While Plaintiffs’ Complaint makes out a strong case against the Handgun Ban, the reality is, they need only state a plausible case for relief at this early stage of the litigation, and they have surely done so.

— Firearms Policy Coalition brief in Granata v. Healey

20 COMMENTS

  1. Be prepared to ride this for the long haul, FPC. CA’s own handgun roster has been in force since 2013. But wait!…if a LEO sells you his “off roster” gun, it’s suddenly safe for you to own. Or if someone moves from out of state into CA and brings an “off roster”, it’s okay. Or if one of your family relatives who lives outside CA sells/transfers it to you, it’s okay. They’re all magically safe. But a retailer FFL cannot, because science, logic, and gremlins.

    I’m honestly surprised CA’s version has lasted this long and hasn’t been ousted long ago.

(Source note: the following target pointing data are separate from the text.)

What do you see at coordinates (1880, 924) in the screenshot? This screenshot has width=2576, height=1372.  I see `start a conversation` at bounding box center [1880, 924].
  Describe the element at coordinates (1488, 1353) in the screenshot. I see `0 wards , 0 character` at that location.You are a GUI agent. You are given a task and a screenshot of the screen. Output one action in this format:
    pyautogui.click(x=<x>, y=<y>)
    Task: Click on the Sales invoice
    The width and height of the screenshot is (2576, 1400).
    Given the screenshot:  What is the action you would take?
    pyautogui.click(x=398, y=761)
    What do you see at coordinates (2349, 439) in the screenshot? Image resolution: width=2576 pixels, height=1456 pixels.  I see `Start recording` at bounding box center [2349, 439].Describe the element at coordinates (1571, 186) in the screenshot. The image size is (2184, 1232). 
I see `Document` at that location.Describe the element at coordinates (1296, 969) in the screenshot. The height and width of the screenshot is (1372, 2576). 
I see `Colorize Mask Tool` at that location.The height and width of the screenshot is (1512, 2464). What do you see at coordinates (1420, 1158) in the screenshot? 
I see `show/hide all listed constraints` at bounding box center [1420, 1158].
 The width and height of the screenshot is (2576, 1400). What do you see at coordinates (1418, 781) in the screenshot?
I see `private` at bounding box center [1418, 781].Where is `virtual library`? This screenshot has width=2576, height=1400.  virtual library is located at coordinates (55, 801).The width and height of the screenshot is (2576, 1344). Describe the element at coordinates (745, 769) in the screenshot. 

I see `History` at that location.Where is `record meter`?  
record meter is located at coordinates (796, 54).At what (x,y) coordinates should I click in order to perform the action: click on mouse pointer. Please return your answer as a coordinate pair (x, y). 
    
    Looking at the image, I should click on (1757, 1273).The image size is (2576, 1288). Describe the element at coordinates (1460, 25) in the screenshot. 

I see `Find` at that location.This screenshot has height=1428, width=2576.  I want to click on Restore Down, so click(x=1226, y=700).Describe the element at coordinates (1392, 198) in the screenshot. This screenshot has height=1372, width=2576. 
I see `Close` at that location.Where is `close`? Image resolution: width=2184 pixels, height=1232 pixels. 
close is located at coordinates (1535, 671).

      • Lot of movement in the courts and mostly a waiting game on the states running out of appeals stays and excuses to delay. Took me the better part of a decade just to own a pistol with our permit system. I wonder if it will take as long to carry in NYC.

      • Been here all my life and a lawyer/FFL for decades. I can’t sell you a new retail Glock for $550 but I can sell you a used, cop turn-in for $750. The AG created this list under the guise of “consumer protection”, so she mandated certain metallurgy, a drop test, manual safety, loaded chamber indicator, minimum trigger weight, etc. It’s just to keep affordable autos out of the hands of poor people.

        • Post Bruin I am very happy your state is in our Circuit court. We have so many variations of nonsense to make unconstitutional together and they are different enough that our respective legislatures will have fits trying to get creative.

        • Correction as coffee kicks in that is CT………….well at least you and VT can get that mag cap thrown out together.

        • ………..ok might be a back to bed kind of day well RI I guess and no idea what they have going on.

  2. I had the great displeasure of residing in MA for a year as a result of a great job opportunity. As soon as my lease was expired, I seized the opportunity to purchase a home in NH. The gun laws are asinine, the wait period to obtain a permit to legally possess my own personal property was out of the realm of reasonable, and the state’s continued resistance to firearms ownership is beyond comprehension. F MA.

    • Which computer company did you work for? Lets say I did a few trips to Hopkington and Franklin back in the day.

      • I’ve spent summers in Franklin, at my grandfather’s family home on the 300 block of Lincoln Street…

    • Organized crime and ludicrous gun control go hand in hand…

      An armed citizenry is not what you want if your business is extortion, intimidation and corruption.

  3. Downunder we have an approved list of firearms for “Category C and D” license. Most of the D class self-loading firearms are way long out of production such as the Ruger .44mag carbine.

    • The only Aussie gun owner I ever met attempted to explain what is legal there and I vaguely remember that lever action shotguns were borderline assault weapons but easier to get than pump actions let alone any kind of pistol. A lot of beer was involved so I know I would need a refresher on that set of madness as it even made New York City sound easy.